__REQUIREMENT__: Filter the entries below, keeping only lines with "agent".

__GIVEN DATA__:
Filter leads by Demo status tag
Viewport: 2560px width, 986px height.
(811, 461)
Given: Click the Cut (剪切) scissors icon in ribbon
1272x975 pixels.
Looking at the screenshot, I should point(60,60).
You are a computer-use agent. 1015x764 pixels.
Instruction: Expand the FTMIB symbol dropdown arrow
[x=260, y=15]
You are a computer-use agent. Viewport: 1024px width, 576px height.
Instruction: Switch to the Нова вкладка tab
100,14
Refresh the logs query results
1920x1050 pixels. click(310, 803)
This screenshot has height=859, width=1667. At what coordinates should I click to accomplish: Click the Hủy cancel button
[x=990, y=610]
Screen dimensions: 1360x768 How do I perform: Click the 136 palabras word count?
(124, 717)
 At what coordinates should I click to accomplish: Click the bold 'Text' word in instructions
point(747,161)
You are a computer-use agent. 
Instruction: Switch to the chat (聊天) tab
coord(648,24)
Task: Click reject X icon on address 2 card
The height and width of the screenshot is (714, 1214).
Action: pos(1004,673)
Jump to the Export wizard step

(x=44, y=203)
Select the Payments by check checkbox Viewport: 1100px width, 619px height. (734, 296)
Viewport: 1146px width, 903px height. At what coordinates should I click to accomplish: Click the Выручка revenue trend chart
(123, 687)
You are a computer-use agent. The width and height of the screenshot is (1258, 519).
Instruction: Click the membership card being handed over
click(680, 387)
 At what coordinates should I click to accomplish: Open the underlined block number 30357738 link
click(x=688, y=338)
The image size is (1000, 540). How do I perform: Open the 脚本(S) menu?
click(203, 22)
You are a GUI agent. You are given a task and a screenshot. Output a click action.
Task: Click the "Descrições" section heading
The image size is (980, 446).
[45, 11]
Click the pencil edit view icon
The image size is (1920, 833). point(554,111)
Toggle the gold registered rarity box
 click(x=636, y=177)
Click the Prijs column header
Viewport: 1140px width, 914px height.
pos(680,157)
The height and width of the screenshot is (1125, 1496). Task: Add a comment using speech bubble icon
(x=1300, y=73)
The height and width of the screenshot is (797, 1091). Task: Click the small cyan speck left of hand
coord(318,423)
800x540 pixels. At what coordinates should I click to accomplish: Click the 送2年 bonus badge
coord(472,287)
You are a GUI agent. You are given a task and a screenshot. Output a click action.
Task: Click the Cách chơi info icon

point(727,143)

__OUTPUT FOR THIS TASK__:
You are a computer-use agent. 1015x764 pixels.
You are a computer-use agent. Viewport: 1024px width, 576px height.
You are a computer-use agent. 
You are a computer-use agent. The width and height of the screenshot is (1258, 519).
You are a GUI agent. You are given a task and a screenshot. Output a click action.
You are a GUI agent. You are given a task and a screenshot. Output a click action.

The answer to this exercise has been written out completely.